The White House unveiled its Internation-al Strategy for Cyberspace on May 16. Besides emphasizing the correlation between Internet freedom and cyber security, the document also promised the prospect of conventional responses to hostile attacks in cyberspace.
In the age of information, the document reflects Washington's priority to push ahead with cyber hegemony in a bid to maintain its military and economic supremacy over its competitors and boost its leading status as the world's only superpower.
In fact, different departments of the US government have been working on plans to counter threats from cyber attacks, some of which are regarded as acts of war against US interests.
Along with looking into ways to craft trade countermeasures that treat curbs on Internet commerce as nontariff barriers to trade, the Pentagon's yet-to-be-released strategy for cyber security indicated it will consider cyber attacks originating from foreign countries to be equivalent to acts of war that merit conventional military response from the US.
By defining cyberspace as a new domain in warfare and introducing military deterrence to it, the US is turning cyberspace into a cyber battlefield. These documents raise concerns that the US will give itself new pretext to resort to different means of intervention against other states' sovereignty.
The "Internet freedom" proposed by this strategy can also be used as a foreign policy tool by the US to export its values and support online dissidents or activists to "peacefully" realize regime changes. The "shadow" Internet provided by the US to the opposition in Libya is telling in this regard.

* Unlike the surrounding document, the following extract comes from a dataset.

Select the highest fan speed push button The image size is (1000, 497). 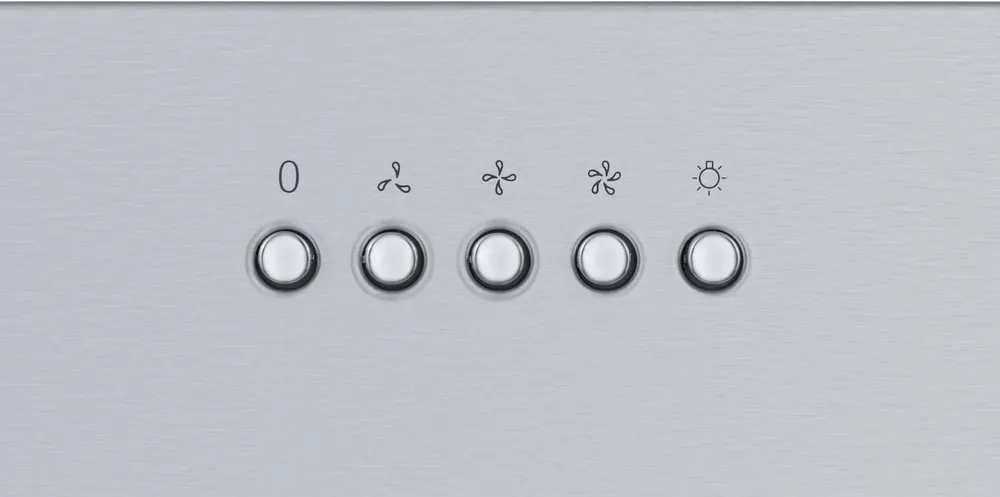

But there is still controversy inside and outside the US over pursuing the strategy legally and morally. Some US officials also question whether the Pentagon can take such action without violating international law or other countries' sovereignty. In the digital world, the principle of sovereignty should also be firmly abided by and a country's domestic Internet policies respected.
Washington's aggressive cyber strategy is also meant to take a leading role in setting the rules for cyberspace.
In a world where modern lives cannot get along smoothly without the Internet, cyberspace should be a peaceful frontier of cooperation in the international community. All the interested parties should have their say in setting the rules.
Unchecked power will be abused, whether in the real world or a virtual one. The world cannot count on the US and its cyber forces to serve as an impartial arbiter in cyberspace.
The international community must work together on an equal footing to establish common international norms, to combat hacking as well as regulate states' conduct.